= Exercise directions =
Give the data back exactly as it stands.

Data items
+ + + + +

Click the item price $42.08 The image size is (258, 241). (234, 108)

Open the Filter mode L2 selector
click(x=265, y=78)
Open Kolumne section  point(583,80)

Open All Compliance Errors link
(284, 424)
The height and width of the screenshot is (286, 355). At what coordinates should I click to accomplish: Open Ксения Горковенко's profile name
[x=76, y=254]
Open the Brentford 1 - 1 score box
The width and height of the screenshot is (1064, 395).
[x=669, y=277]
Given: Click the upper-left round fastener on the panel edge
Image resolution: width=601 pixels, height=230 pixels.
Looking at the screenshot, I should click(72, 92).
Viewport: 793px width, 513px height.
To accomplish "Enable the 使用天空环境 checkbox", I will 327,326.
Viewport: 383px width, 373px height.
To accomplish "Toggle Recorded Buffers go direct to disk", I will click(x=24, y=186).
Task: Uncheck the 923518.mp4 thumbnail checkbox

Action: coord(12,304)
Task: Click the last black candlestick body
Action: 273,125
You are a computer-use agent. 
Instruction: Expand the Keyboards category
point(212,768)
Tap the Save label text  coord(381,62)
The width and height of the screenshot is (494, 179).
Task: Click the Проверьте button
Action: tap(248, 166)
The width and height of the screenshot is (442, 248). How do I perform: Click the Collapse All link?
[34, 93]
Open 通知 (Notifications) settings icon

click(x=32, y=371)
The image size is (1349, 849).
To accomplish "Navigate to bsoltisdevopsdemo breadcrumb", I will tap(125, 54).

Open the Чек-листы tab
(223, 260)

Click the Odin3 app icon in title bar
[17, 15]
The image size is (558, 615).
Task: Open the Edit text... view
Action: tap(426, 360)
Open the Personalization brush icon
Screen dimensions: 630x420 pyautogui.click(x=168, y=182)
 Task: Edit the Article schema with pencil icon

+ + + + +

= Answer to the exercise =
Click the item price $42.08 The image size is (258, 241). (234, 108)

Open the Filter mode L2 selector
click(x=265, y=78)
Open Kolumne section  point(583,80)

Open All Compliance Errors link
(284, 424)
The height and width of the screenshot is (286, 355). At what coordinates should I click to accomplish: Open Ксения Горковенко's profile name
[x=76, y=254]
Open the Brentford 1 - 1 score box
The width and height of the screenshot is (1064, 395).
[x=669, y=277]
Given: Click the upper-left round fastener on the panel edge
Image resolution: width=601 pixels, height=230 pixels.
Looking at the screenshot, I should click(72, 92).
Viewport: 793px width, 513px height.
To accomplish "Enable the 使用天空环境 checkbox", I will 327,326.
Viewport: 383px width, 373px height.
To accomplish "Toggle Recorded Buffers go direct to disk", I will click(x=24, y=186).
Task: Uncheck the 923518.mp4 thumbnail checkbox

Action: coord(12,304)
Task: Click the last black candlestick body
Action: 273,125
You are a computer-use agent. 
Instruction: Expand the Keyboards category
point(212,768)
Tap the Save label text  coord(381,62)
The width and height of the screenshot is (494, 179).
Task: Click the Проверьте button
Action: tap(248, 166)
The width and height of the screenshot is (442, 248). How do I perform: Click the Collapse All link?
[34, 93]
Open 通知 (Notifications) settings icon

click(x=32, y=371)
The image size is (1349, 849).
To accomplish "Navigate to bsoltisdevopsdemo breadcrumb", I will tap(125, 54).

Open the Чек-листы tab
(223, 260)

Click the Odin3 app icon in title bar
[17, 15]
The image size is (558, 615).
Task: Open the Edit text... view
Action: tap(426, 360)
Open the Personalization brush icon
Screen dimensions: 630x420 pyautogui.click(x=168, y=182)
 Task: Edit the Article schema with pencil icon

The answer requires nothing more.